REQUIREMENT: Copy every one of the records below, word for word and line for line, changing nothing.

DATA IN THIS EXERCISE:
************

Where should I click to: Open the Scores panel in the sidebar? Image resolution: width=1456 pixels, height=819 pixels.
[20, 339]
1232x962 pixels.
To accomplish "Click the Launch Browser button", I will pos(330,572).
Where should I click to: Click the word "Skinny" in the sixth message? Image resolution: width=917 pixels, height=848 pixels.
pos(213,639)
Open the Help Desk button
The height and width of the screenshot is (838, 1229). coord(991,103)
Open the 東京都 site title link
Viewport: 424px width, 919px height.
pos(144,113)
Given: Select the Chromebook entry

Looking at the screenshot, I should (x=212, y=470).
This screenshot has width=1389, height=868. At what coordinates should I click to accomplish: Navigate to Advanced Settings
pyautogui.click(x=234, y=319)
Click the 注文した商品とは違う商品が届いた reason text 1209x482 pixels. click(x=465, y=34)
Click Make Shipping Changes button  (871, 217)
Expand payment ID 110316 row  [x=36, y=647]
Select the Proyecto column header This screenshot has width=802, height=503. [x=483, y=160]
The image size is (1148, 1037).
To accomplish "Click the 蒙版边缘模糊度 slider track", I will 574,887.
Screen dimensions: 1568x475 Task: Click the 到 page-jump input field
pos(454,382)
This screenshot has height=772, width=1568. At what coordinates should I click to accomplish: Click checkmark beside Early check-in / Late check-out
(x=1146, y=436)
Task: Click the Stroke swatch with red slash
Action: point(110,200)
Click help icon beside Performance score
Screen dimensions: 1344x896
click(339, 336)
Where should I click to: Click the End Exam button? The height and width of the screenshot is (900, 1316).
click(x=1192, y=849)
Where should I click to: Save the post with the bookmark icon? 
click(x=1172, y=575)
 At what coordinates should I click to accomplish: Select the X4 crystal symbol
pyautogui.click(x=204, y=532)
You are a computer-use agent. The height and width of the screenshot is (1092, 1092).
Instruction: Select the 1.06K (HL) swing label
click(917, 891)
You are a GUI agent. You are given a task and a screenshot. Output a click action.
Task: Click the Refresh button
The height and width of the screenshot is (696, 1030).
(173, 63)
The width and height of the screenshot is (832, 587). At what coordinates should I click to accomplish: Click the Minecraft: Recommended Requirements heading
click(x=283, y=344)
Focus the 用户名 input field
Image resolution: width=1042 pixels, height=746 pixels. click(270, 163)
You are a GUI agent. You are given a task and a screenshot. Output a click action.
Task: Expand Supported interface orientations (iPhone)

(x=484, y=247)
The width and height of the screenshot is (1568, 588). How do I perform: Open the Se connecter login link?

************

CORRECT ANSWER:
Where should I click to: Open the Scores panel in the sidebar? Image resolution: width=1456 pixels, height=819 pixels.
[20, 339]
1232x962 pixels.
To accomplish "Click the Launch Browser button", I will pos(330,572).
Where should I click to: Click the word "Skinny" in the sixth message? Image resolution: width=917 pixels, height=848 pixels.
pos(213,639)
Open the Help Desk button
The height and width of the screenshot is (838, 1229). coord(991,103)
Open the 東京都 site title link
Viewport: 424px width, 919px height.
pos(144,113)
Given: Select the Chromebook entry

Looking at the screenshot, I should (x=212, y=470).
This screenshot has width=1389, height=868. At what coordinates should I click to accomplish: Navigate to Advanced Settings
pyautogui.click(x=234, y=319)
Click the 注文した商品とは違う商品が届いた reason text 1209x482 pixels. click(x=465, y=34)
Click Make Shipping Changes button  (871, 217)
Expand payment ID 110316 row  [x=36, y=647]
Select the Proyecto column header This screenshot has width=802, height=503. [x=483, y=160]
The image size is (1148, 1037).
To accomplish "Click the 蒙版边缘模糊度 slider track", I will 574,887.
Screen dimensions: 1568x475 Task: Click the 到 page-jump input field
pos(454,382)
This screenshot has height=772, width=1568. At what coordinates should I click to accomplish: Click checkmark beside Early check-in / Late check-out
(x=1146, y=436)
Task: Click the Stroke swatch with red slash
Action: point(110,200)
Click help icon beside Performance score
Screen dimensions: 1344x896
click(339, 336)
Where should I click to: Click the End Exam button? The height and width of the screenshot is (900, 1316).
click(x=1192, y=849)
Where should I click to: Save the post with the bookmark icon? 
click(x=1172, y=575)
 At what coordinates should I click to accomplish: Select the X4 crystal symbol
pyautogui.click(x=204, y=532)
You are a computer-use agent. The height and width of the screenshot is (1092, 1092).
Instruction: Select the 1.06K (HL) swing label
click(917, 891)
You are a GUI agent. You are given a task and a screenshot. Output a click action.
Task: Click the Refresh button
The height and width of the screenshot is (696, 1030).
(173, 63)
The width and height of the screenshot is (832, 587). At what coordinates should I click to accomplish: Click the Minecraft: Recommended Requirements heading
click(x=283, y=344)
Focus the 用户名 input field
Image resolution: width=1042 pixels, height=746 pixels. click(270, 163)
You are a GUI agent. You are given a task and a screenshot. Output a click action.
Task: Expand Supported interface orientations (iPhone)

(x=484, y=247)
The width and height of the screenshot is (1568, 588). How do I perform: Open the Se connecter login link?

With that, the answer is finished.